In mid-2016, the Nikkei is seen trading at 20,900. But the forecasts for the end of 2016 were spread across a wide range, suggesting market uncertainty. Having gained around 10 percent so far this year, analysts expect the benchmark to end 2015 at 20,000, around 5 percent lower than this year's high of 20,952.71 achieved in June, the highest level since 1996.
Analysts were cautiously optimistic about the market's performance, expecting higher corporate profits for the fiscal years ending March 2016 and 2017. Expectations for companies to boost shareholder returns via higher dividends and share buybacks are also set to underpin the Nikkei. Another positive catalyst for the market may come from a renewed push by Prime Minister Shinzo Abe to improve Japan's flagging economy ahead of an upper house election next summer, they said.
A majority of economists in a separate Reuters poll expect more stimulus from the Bank of Japan in the first half of next year. "Steady corporate earnings and the central bank's exchange-traded funds buying will likely support the market," said Isao Kubo, strategist at Nissay Asset Management. "The impact of the weak yen on earnings will be smaller than this year, but we still expect about a 10 percent rise in profits next fiscal year."

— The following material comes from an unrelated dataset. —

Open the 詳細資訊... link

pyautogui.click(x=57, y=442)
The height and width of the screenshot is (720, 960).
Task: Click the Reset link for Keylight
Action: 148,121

Kubo predicts the Nikkei will trade at 23,000 at the end of next year. A steady recovery in the US economy will support Japan, as will an expected interest rate increase by the Federal Reserve at this week's meeting, which will help boost dollar-yen rates to the benefit of Japanese exporters, analysts said. Risks include potential ripple effects from tumbling oil prices after the Organization of the Petroleum Exporting Countries decided to keep production at near-record levels in an oversupplied market. That has spooked investors grappling with reduced demand from China, the world's biggest energy consumer. Global equities have been hit hard this month on China growth concerns, stoking uncertainty about the outlook for all asset markets. "The answer hinges on whether the global economy can withstand the potential further slowdown of the Chinese economy," said Michiro Naito, executive director of equity derivatives and quantitative strategies at J.P. Morgan.